ベッドに横になるように促すと、少女はそれに従った。
「あの…色々なことが変化していてよくわからないのですが、わたくしはどのくらいの間の記憶がないのですか?」
「お前が俺を知ったのは10年前だと母親に聞いたな。」
「…10年!」
「ああ。その間、カヅキの分家に預けられ、閉じこめられていた。」
「…閉じ込められる?何故でしょう?わたくしは何か、お母様に逆らってしまったのでしょうか?」
「……。」
ルルがカヅキ家で一体どのように生活しているか、まだ掴めないでいた。
あんな感情のない表情になるほどに。
「お前を閉じこめていた奴らは俺達が全員始末した。
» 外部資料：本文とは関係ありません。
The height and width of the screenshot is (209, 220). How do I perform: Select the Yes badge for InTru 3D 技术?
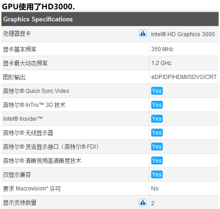coord(157,105)
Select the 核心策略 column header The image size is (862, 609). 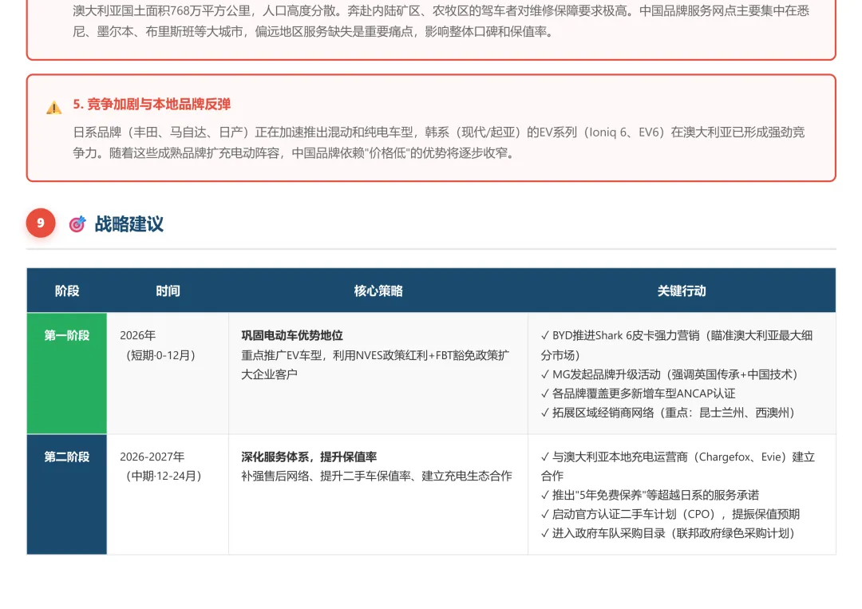[x=378, y=291]
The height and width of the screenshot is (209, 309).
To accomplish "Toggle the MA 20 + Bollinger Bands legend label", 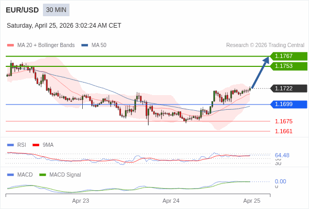I will 46,45.
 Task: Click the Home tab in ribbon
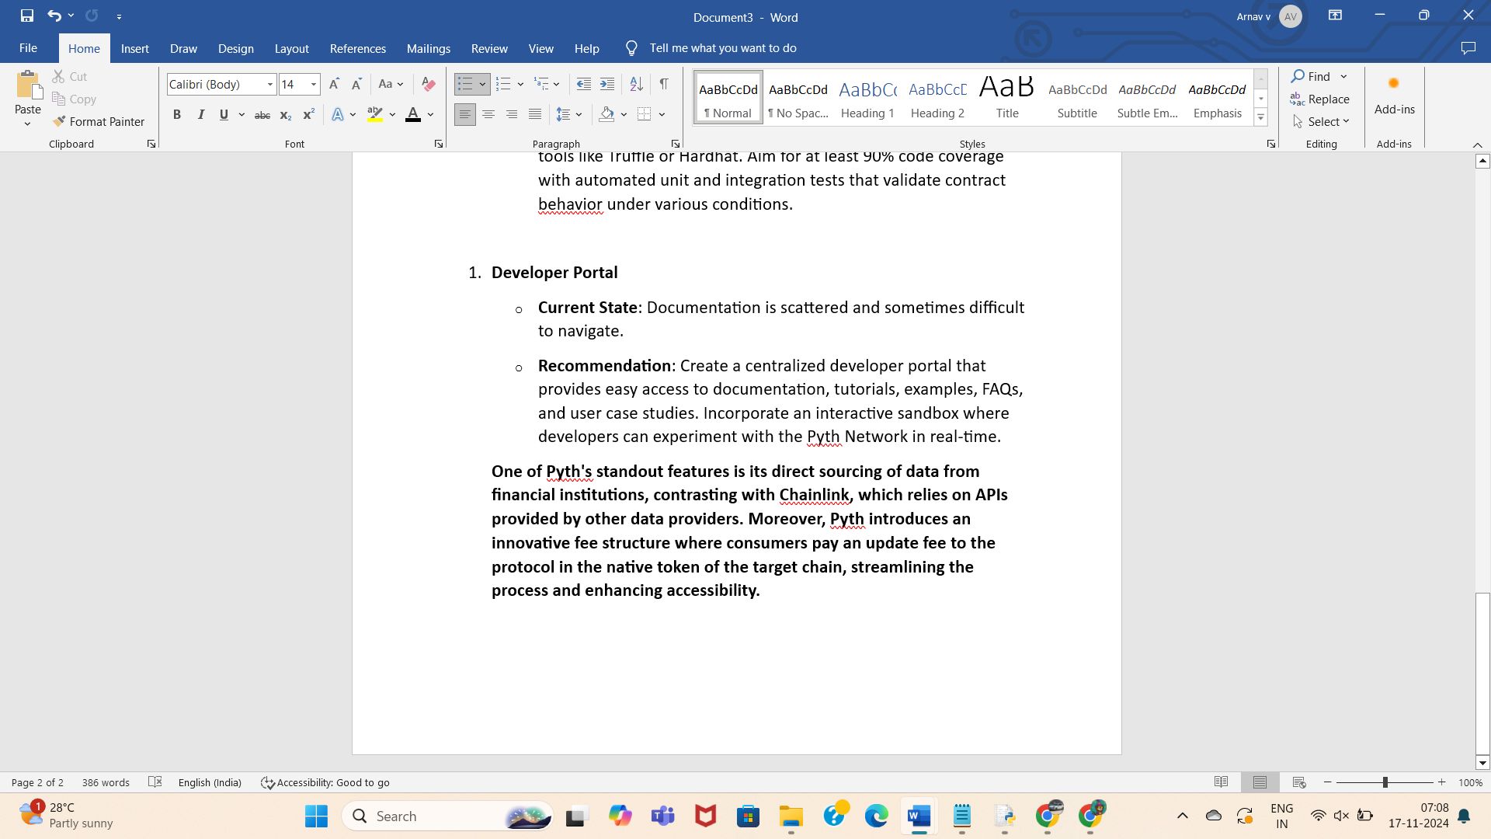(83, 48)
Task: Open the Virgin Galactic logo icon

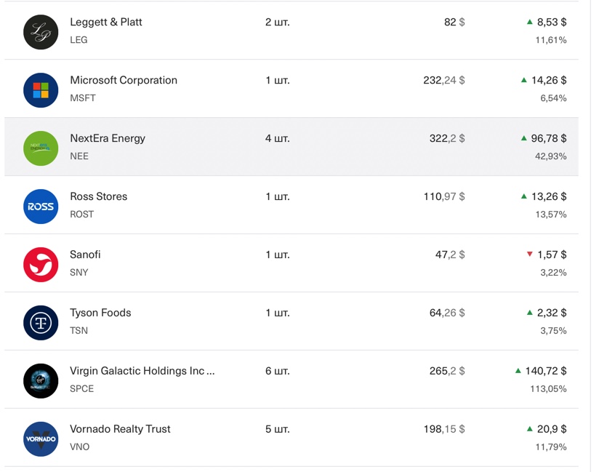Action: point(41,380)
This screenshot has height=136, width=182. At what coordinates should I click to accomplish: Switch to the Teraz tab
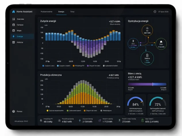(72, 12)
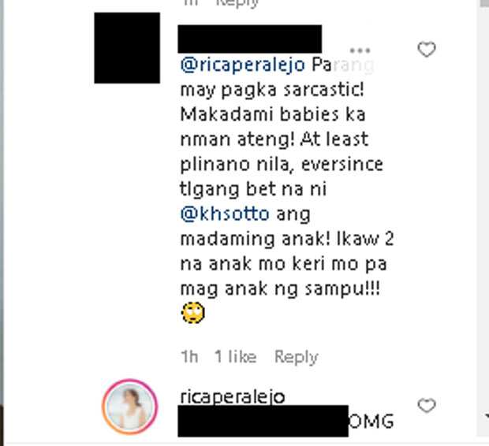Click the 1h timestamp beside '1 like'
The height and width of the screenshot is (446, 489).
[x=189, y=357]
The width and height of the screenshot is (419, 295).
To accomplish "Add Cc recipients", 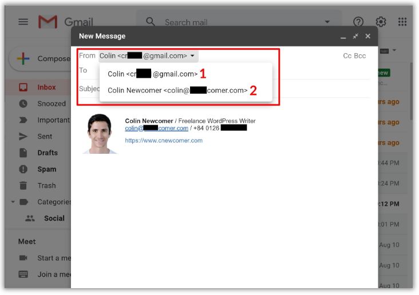I will pos(347,55).
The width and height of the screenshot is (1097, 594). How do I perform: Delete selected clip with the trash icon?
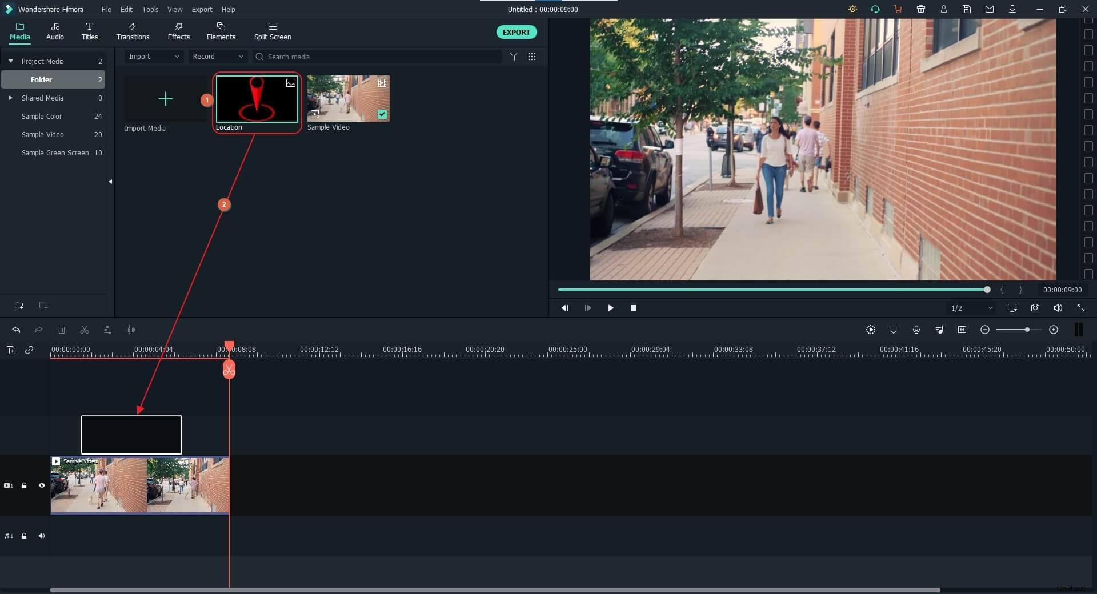pos(62,330)
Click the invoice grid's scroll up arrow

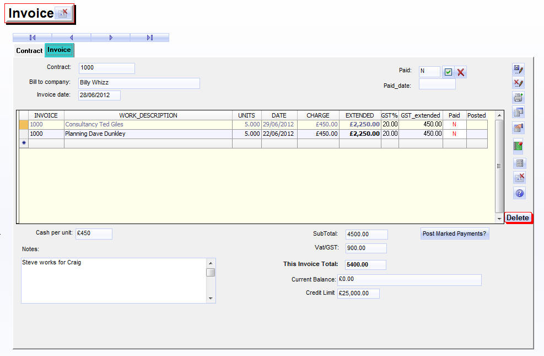coord(499,115)
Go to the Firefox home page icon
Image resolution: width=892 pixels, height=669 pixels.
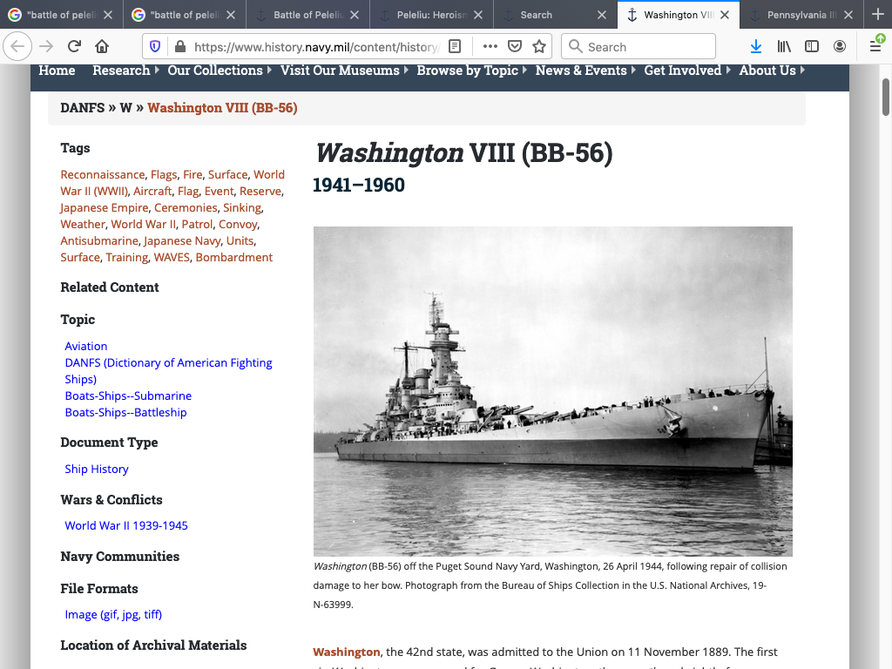pos(102,47)
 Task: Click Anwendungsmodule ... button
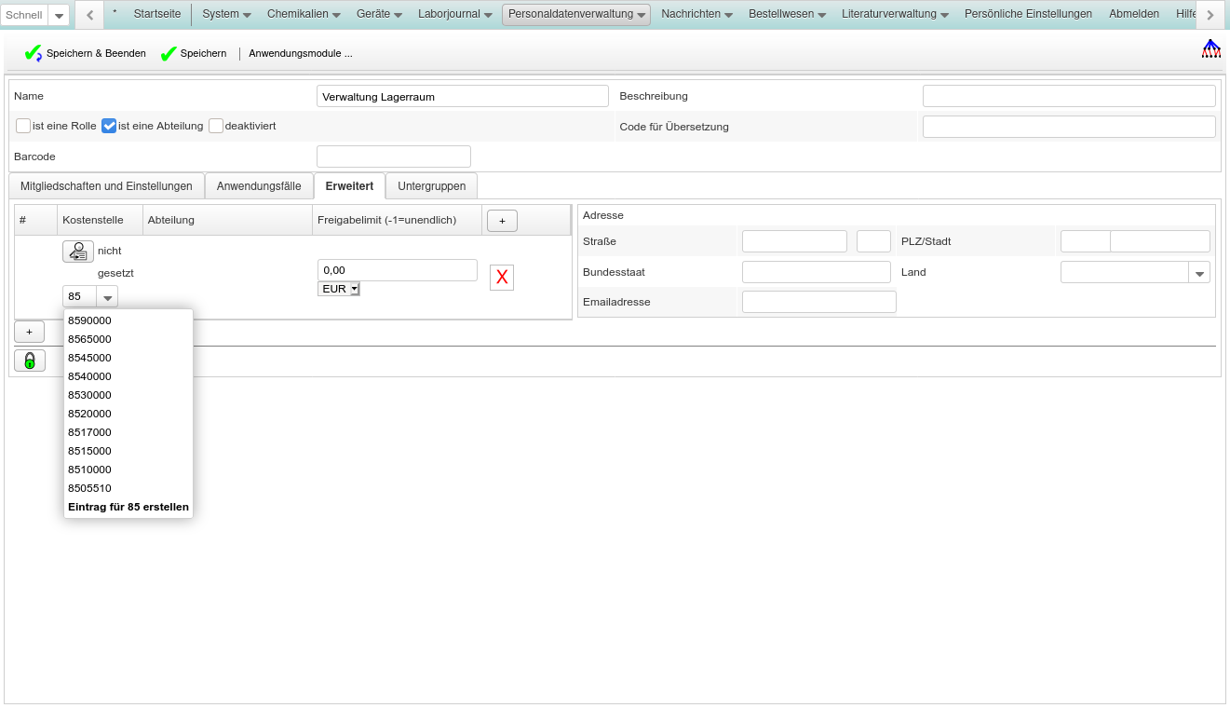tap(300, 54)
」
「何故、わたくしをお助けになられたのですか?」
「…なんでだろうな。」
ルルは純真な目でクロロを見つめて聞いた。
しかし、その視線が痛くて辛い。前の彼女になら、きちんとした答えを言えたのだろう。
今の彼女に言ってしまうと、ルルを裏切ってしまう気がした。
同じ人物なのに……。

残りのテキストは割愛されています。